### DOCUMENT EXTRACT
* begin *

In this long journey it was found that victim's right comprises of the following ingredients:

  1. Access to Justice & fair treatment,
  2. Restitution,
  3. Compensation &
  4. Assistance.

Based on said recommendations amendments were made in the Code showing sensitivity to the rights of a victim, by incorporating the following provisions:
  1. Section 2 (wa) was incorporated in the Code defining a victim and making it inclusive of his or her guardian or legal heir;
     
  2. Proviso to sub section (8) of Section 24 (8) of the Code which provided that the Court may permit the victim to engage advocate of his choice to assist the Public Prosecutor.
     
  3. Proviso to clause (a) of Section 26 of the Code, which provided that offenses under Section 376 and 376 (A) to 376 (D) of the Indian Panel Code shall be tried as far as practicable by a Court presided over by a woman.
     
  4. Proviso 2nd to sub section (1) of Section 157 of the Code by which it was provided that the statement of a rape victim will be recorded at the residence of the victim or in the place of her choice as far as practicable by a woman Police Officer in the presence of her parent or guardian or near relative or a social worker of the locality.
     
  5. Sub-section (1-A) of Section 173 (1-A) of the Code by which it was provided that in relation to rape of a child investigation would be completed within three months from the date of receipt of information.

* end *

### PROBLEMS
1. Answer these questions from the text on victims' rights in the Code:
(a) What is the second ingredient listed as part of a victim's right?
(b) Which section was incorporated in the Code to define a victim?
(c) Within how many months from the date of receipt of information must the investigation into the rape of a child be completed?
2. Write the next part of the text on victims' rights in the Code, starting after its fifth listed provision.
The listing that comes next is separate material, unrelated to the victims' rights text.

### SOURCE EXCERPT
* begin *

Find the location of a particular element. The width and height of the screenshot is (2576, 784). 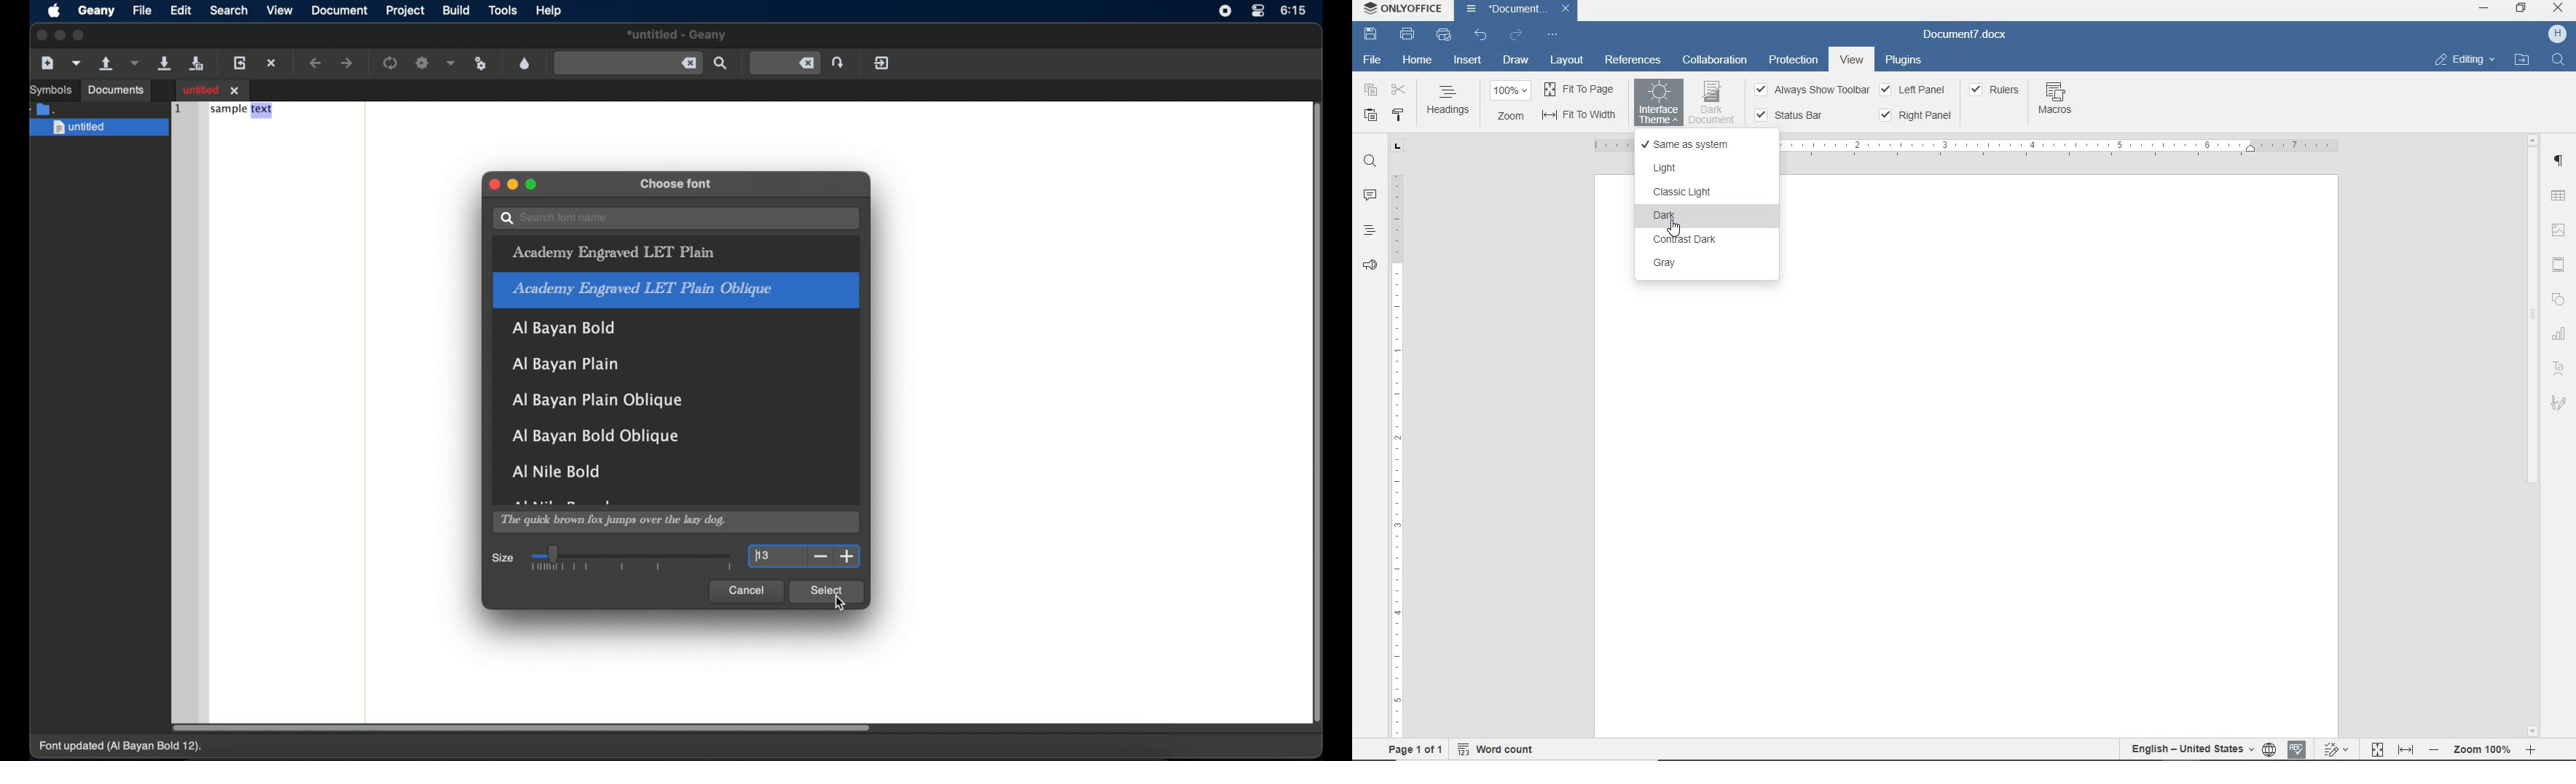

* end *

### THE RESPONSES
1.
(a) Restitution
(b) Section 2 (wa)
(c) Three months

2.
  6. Section 357-A of the Code so as to provide for the Victim Compensation Scheme for the purpose of compensation to the victim or his dependents who suffered loss or injury as a result of the crime.
     
  7. Proviso to Section 372 of the Code conferring right on a victim to file appeal

Prior to 31.12.2009, that is before the enforcement of amending Act No. 5 of 2009, Section 372 was as follows:

No Appeal shall lie from any Judgment or Order of a Criminal Court except as provided for by this Code or any other law for the time being in force.

The aforesaid amendment is based upon the 154th report of Law Commission.

The Statement of Object & Reasons of Act 5 of 2009 mentioned, is as follows:

........ 2. The need has also been felt to include measures for preventing the growing tendency of witnesses being induced or threatened to turn hostile by the accused parties who are influential, rich and powerful. At present, the victims are the worst sufferers in a crime and they don't have much role in the court proceedings. They need to be given certain rights and compensation, so that there is no distortion of the Criminal Justice System.......

Prior to insertion of the proviso, appeal against inadequacy of sentence lay under Section 377 of the Code and against acquittal lay under Section 378 of the Code but in neither case the victim had a right to appeal though in a case instituted upon a Complaint, the Complainant had a right to present an appeal under sub- section (4) of Section 378 of the Code. Thus, by insertion of the proviso an exception to the general rule was carved out by providing victim a right to prefer an appeal against an order of acquittal or of convicting for a lesser offence or imposing inadequate compensation.

Right to challenge conviction or acquittal or any sentence

Right to challenge a conviction or acquittal or any other sentence or order emanates only from a Statute.

The Scheme of the Code after various amendments, confers right of appeal only on four categories of persons:
  1. accused;
  2. State;
  3. victim; and
  4. complainant in complaint cases and none else.

A victim who happens to be thecomplainant in the police cases, if files appeal against acquittal is not required to take leave under Section 378 (4) of the Code of Criminal Procedure, 1973 nor such victim is required to seek leave in cases where appeal is against inadequacy of compensation and punishment for lesser offence.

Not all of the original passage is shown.